- EXTRAIT FOURNI:

..........

Hier, lundi 23 septembre, avant que la cour d’Appel rende sa décision, Ian Hamel nous confiait son analyse de l’affaire.

JOL Press : Si la chambre de l’instruction décidait d’annuler l’expertise, quelles seraient les conséquences ?
 

Ian Hamel : Les trois juges d’instruction en charge du dossier, Jean-Michel Gentil, Cécile Ramonatxo et Valérie Noël, ont l’intime conviction que Liliane Bettencourt a donné de l’argent à Nicolas Sarkozy pour sa campagne mais ne peuvent pas le prouver. Depuis sa création, L’Oréal a toujours défendu l’idée selon laquelle pour être les meilleurs, il faut avoir de bons produits et un marketing excellent, mais surtout être proche du pouvoir. L’Oréal a toujours donné de l’argent à la classe politique. Dans ces conditions, pourquoi Liliane Bettencourt n’aurait-elle pas donné d’argent au candidat à la présidentielle de 2007 ?

Cette affaire d’expertise médicale a son importance, mais elle n’est pas essentielle. Le vrai souci des juges d’instruction, c’est qu’ils n’ont pas la preuve de ces transactions, ni photos, ni témoins. L’intime conviction d’un magistrat ne suffit pas. Certes, l’ancien homme de confiance de la milliardaire, Patrice de Maistre, a rencontré Eric Woerth, et Nicolas Sarkozy s’est rendu chez les Bettencourt ; mais cela ne suffit pas à prouver une transaction et encore moins un « abus de faiblesse ».

JOL Press : Le fait que Sophie Gromb soit le témoin de mariage du juge Jean-Michel Gentil ne pose pas de véritable problème, selon vous ?

..........

- DONNÉES ENREGISTRÉES:
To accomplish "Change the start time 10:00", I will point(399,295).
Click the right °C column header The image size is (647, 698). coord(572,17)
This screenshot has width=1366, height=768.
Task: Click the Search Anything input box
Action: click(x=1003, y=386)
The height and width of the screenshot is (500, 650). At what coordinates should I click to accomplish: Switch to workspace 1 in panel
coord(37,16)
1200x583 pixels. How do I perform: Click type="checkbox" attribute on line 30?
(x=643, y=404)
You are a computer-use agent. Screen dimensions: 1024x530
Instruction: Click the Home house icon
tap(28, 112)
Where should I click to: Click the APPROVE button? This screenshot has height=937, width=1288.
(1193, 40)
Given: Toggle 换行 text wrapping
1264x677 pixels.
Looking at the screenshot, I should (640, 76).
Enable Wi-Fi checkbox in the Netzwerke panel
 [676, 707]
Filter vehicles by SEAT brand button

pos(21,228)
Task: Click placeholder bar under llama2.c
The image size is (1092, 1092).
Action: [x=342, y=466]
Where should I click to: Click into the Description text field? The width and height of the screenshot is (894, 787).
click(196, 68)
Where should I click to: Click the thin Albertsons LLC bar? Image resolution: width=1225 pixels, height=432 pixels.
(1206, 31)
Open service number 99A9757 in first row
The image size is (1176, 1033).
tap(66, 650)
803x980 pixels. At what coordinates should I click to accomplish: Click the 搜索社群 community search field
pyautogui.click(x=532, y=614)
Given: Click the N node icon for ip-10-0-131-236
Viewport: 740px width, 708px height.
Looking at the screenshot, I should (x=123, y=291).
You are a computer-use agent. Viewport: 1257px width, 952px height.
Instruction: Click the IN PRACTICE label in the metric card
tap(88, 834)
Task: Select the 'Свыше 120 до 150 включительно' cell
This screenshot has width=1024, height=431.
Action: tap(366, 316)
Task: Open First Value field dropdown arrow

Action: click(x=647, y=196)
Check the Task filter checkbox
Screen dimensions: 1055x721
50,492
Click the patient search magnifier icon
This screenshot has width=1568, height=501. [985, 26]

..........

- CONSIGNE: Rédigez la suite de l'entretien sur l'affaire Bettencourt, en reprenant juste après la dernière phrase de l'extrait fourni.

- VOTRE RÉPONSE:
Ian Hamel : Dans les villes moyennes, les gens se connaissent, ce n’est donc pas si choquant. C’est une imprudence de la part du juge. Quand on a en main un dossier sensible, on s’arrange pour ne pas être pris en faute, mais le parquet général de la cour d’appel de Bordeaux a d’ores et déjà pris la défense de l’expertise médicale. Que la cour d’appel de Bordeaux dise sensiblement la même chose ce mardi ne m’étonnerait pas.

J’imagine mal, même en cas d’invalidation de l’expertise, l’instruction reprendre depuis le début. Nicols Sarkozy risque d’être blanchi dans cette affaire.

JOL Press : Que reproche-t-on concrètement à Nicolas Sarkozy ?
 

Ian Hamel : Pendant la campagne présidentielle de 2007, il s’est rendu chez les Bettencourt et les juges le soupçonnent d’avoir perçu de l’argent. Et comme Liliane Bettencourt est supposée ne pas « avoir toute sa tête » à cette époque, on avance qu’il a profité de sa faiblesse pour lui soutirer de l’argent. Si l’expertise qui prouve cette « faiblesse » tombe, il ne restera rien contre Nicolas Sarkozy. Qui relancerait un dossier qui tient en grande partie sur une intime conviction ? Quand Patrice de Maistre appelle l’avocat qui gère le compte des Bettencourt à Genève et que de l’argent est viré, on peut supposer que l’argent a servi à financer une campagne électorale, mais on ne peut pas le prouver.

Ce qui est aussi très difficile à définir dans cette affaire c’est depuis quand Liliane Bettencourt n’a plus « toute sa tête ». C’est très compliqué à démontrer. L’ « abus de faiblesse » est un argument léger. Comment prouver, après plusieurs années, la date exacte d’un état de faiblesse. Comment faire le tri entre les moments de lucidité et ceux où elle était plus faible ? C’est d’autant plus difficile à établir qu’à l’époque de la campagne de 2007, son mari était toujours vivant.

JOL Press : Alors pour quelles raisons le juge Gentil persiste-t-il ?
 

Ian Hamel : Parce qu’il est convaincu que Nicolas Sarkozy a touché de l’argent des Bettencourt. L’ancien avocat suisse des Bettencourt, René Merkt, a déclaré, pendant l’instruction, que jamais, par le passé, les Bettencourt n’avaient retiré d’argent liquide, jusqu’à cette période de campagne. Quand on sait que  Patrice de Maistre a appelé cet avocat et qu’il a rencontré ensuite Eric Woerth, on peut se poser des questions. Mais ces suppositions ne sont pas des preuves.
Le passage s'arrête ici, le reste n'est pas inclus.